> **EXERCISE REQUIREMENTS**
Work out how many lines of the listing below include the string "pixels", and give that number alone.

> **MATERIAL SUPPLIED**

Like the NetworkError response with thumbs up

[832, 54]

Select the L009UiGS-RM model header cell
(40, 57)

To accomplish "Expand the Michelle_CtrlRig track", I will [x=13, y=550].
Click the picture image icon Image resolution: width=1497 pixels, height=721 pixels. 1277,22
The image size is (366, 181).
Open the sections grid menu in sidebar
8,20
* * *
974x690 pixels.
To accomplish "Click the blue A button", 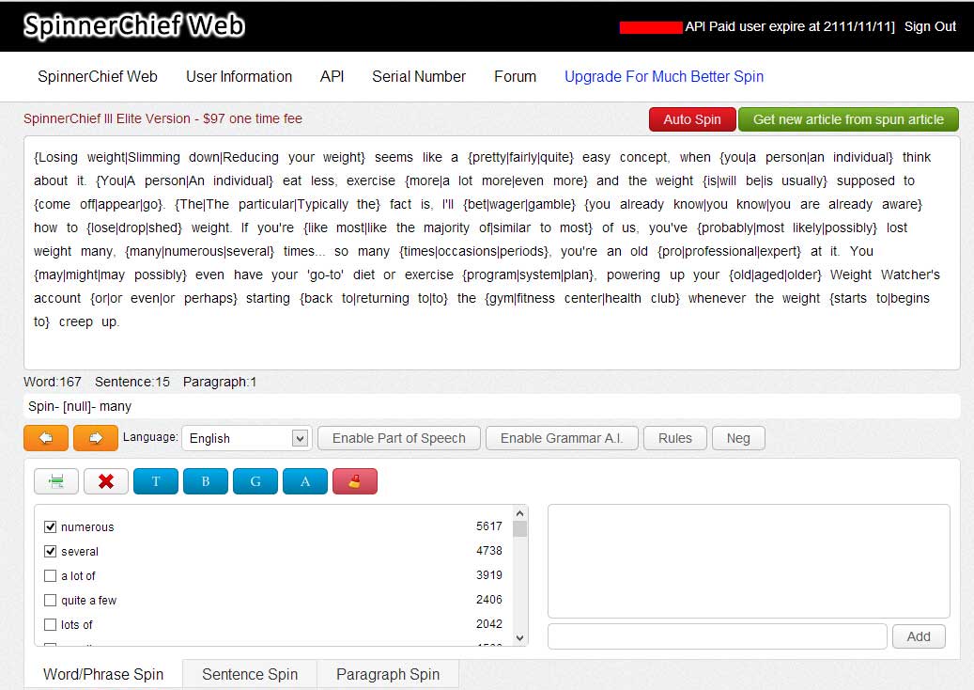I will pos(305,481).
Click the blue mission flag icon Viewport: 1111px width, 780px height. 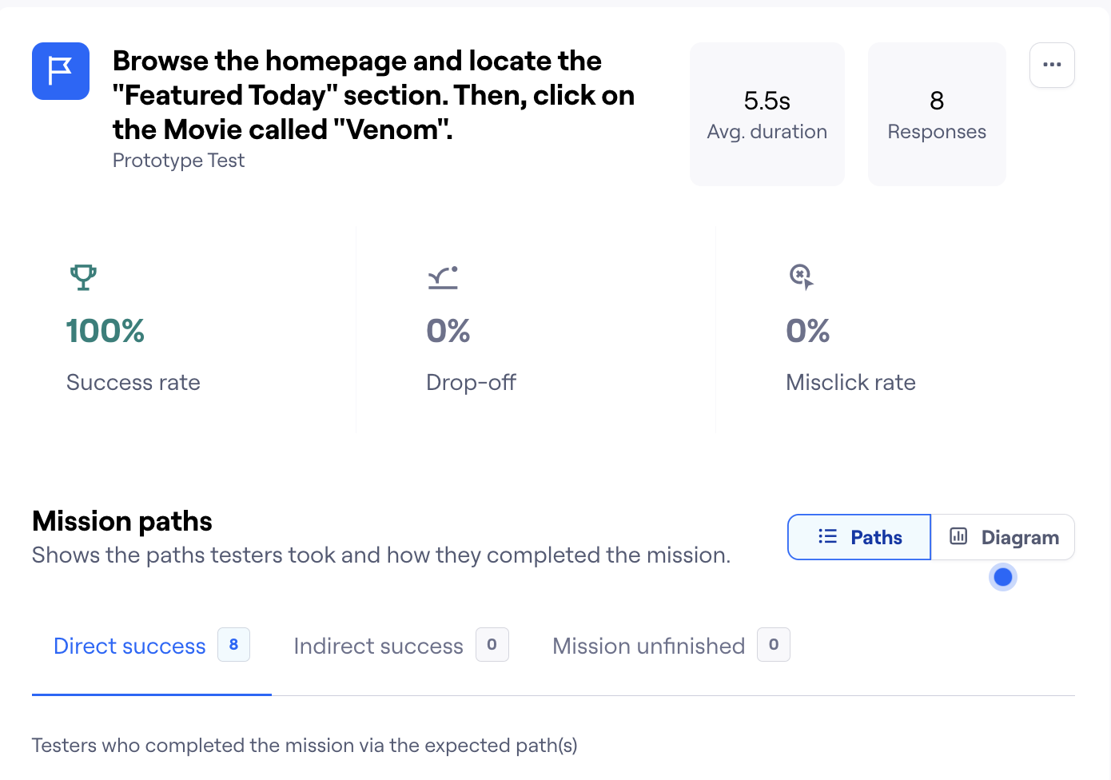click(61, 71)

> **OUTPUT OF THE EXERCISE**
2